To achieve a crispy and chewy homemade pizza crust, use a combination of all-purpose flour and bread flour. The all-purpose flour will provide a tender texture, while the bread flour will add chewiness. Additionally, bake the pizza on a preheated pizza stone or baking sheet at a high temperature (around 450-500 degrees Fahrenheit) to ensure a crispy crust.

2. What type of cheese is best for homemade pizza?

Mozzarella is the most commonly used cheese for pizza. It has a mild flavor and melts well. However, you can also use a blend of mozzarella and other cheeses like cheddar, parmesan, or fontina for added flavor. It is important to use freshly grated cheese instead of pre-shredded for the best texture and flavor.
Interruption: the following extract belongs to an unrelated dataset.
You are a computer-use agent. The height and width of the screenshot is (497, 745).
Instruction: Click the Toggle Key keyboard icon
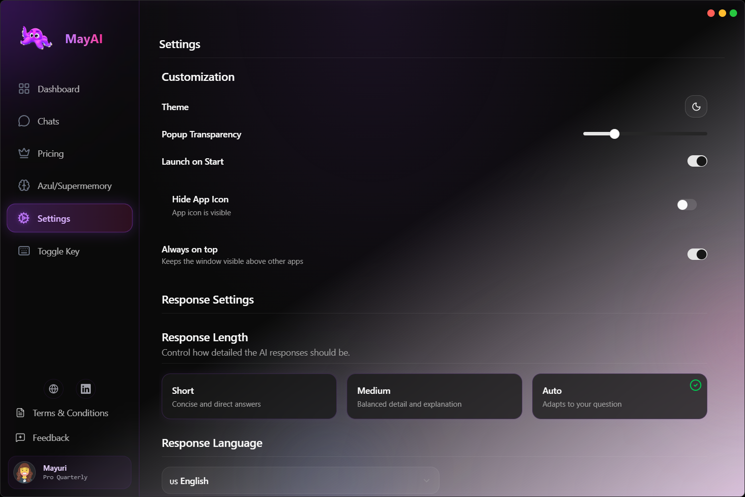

3. How do I prevent my pizza toppings from making the crust soggy?

To prevent soggy pizza crust, make sure to fully cook any vegetables or meats before placing them on the pizza. This will remove excess moisture. Also, avoid using too much sauce and do not overload the pizza with toppings. A light layer of sauce and toppings evenly spread out will help prevent a soggy crust.

4. Can I make a delicious pizza without a pizza oven?

Yes, you can still make a delicious pizza at home without a pizza oven. A regular oven or even a grill can work just as well. To get a crispy crust, make sure to preheat your oven or grill to a high temperature and use a pizza stone or baking sheet. You can also use a cast iron skillet to make a pan pizza on the stovetop.